When it comes to protecting the state from sea-level rise, Georgia is a step ahead of the rest thanks to a piece of legislation celebrating its 50th anniversary this year.

2 minute read

September 21, 2020, 11:00 AM PDT

By Lee Flannery @leecflannery


Clam Creek, located on coastal Georgia's Jekyll Island, is a popular place for birders, photographers and cyclists. Its salt marsh is a great place to watch wildlife.

Joanne Dale / Shutterstock

One hundred miles of coastal salt marsh along the Georgia coast is an integral part of the fabric of the state's identity, wildlife habitat, and natural landscape. Fifty years since a Georgia law was passed to protect the marsh, residents know that the 400,000 acres of tall grasses and shallow, muddy waters are appreciated and secure. 

But this wasn't always the case, says Molly Samuel. "The marsh’s value and its beauty might be taken for granted now, but in the late-1960s, there was a proposal to mine Georgia’s salt marsh. To dig it up, then fill it in."

The legislation would later prove itself to be vital to the states future as sea-level rise threatening costal communities in the United States and beyond. Georgia's marshes make up about a third of salt marshland on the Eastern Seaboard, an indispensable buffer between land and sea. 

Samuel recounts the history of Coastal Marshlands Protection Act.
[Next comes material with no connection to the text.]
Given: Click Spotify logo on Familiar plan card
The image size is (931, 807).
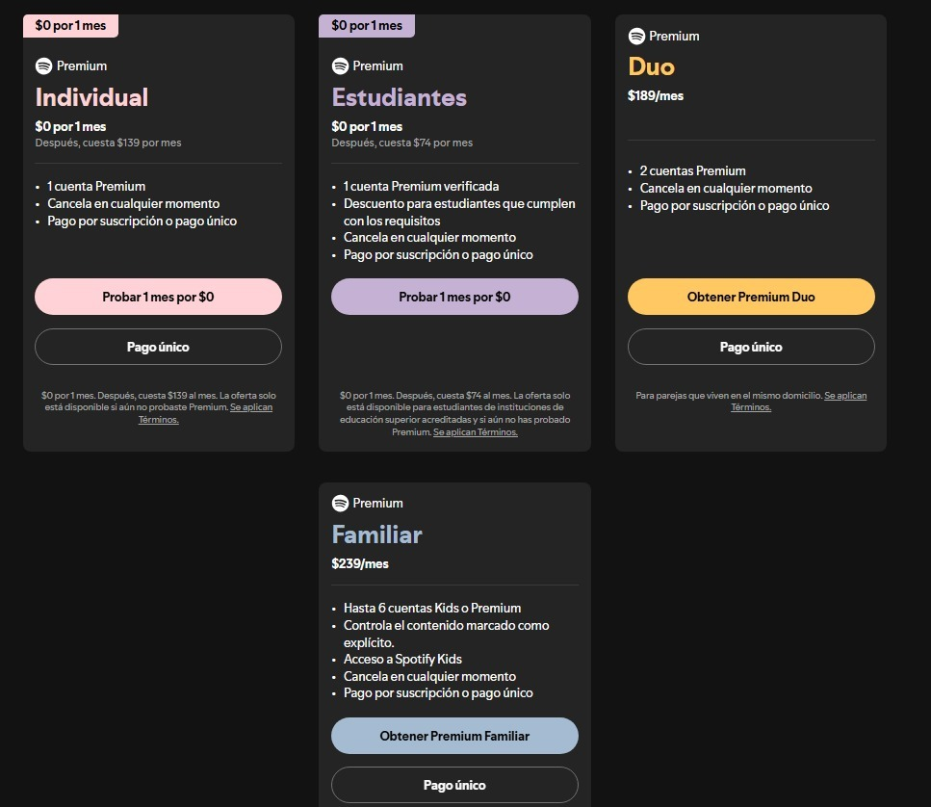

The desire to develop Georgia's 12 islands "largely owned by wealthy families that used them as vacation destinations" and a phosphate mining proposal turned out the masses during a state hearing on the matter. 

Fifty years later, Georgia has a new beast to tackle. "On the Georgia coast, sea levels are getting higher by a little over a tenth of an inch a year, adding up to close to a foot a century," writes Samuel.

Experts say that as the sea-level rises, the marshlands will inch inland. "Georgia is working on ways to adapt to and prepare for increasingly high tides, asking local governments to plan for sea level rise, and protecting open space so that the marshes can keep moving inland," Samuel says.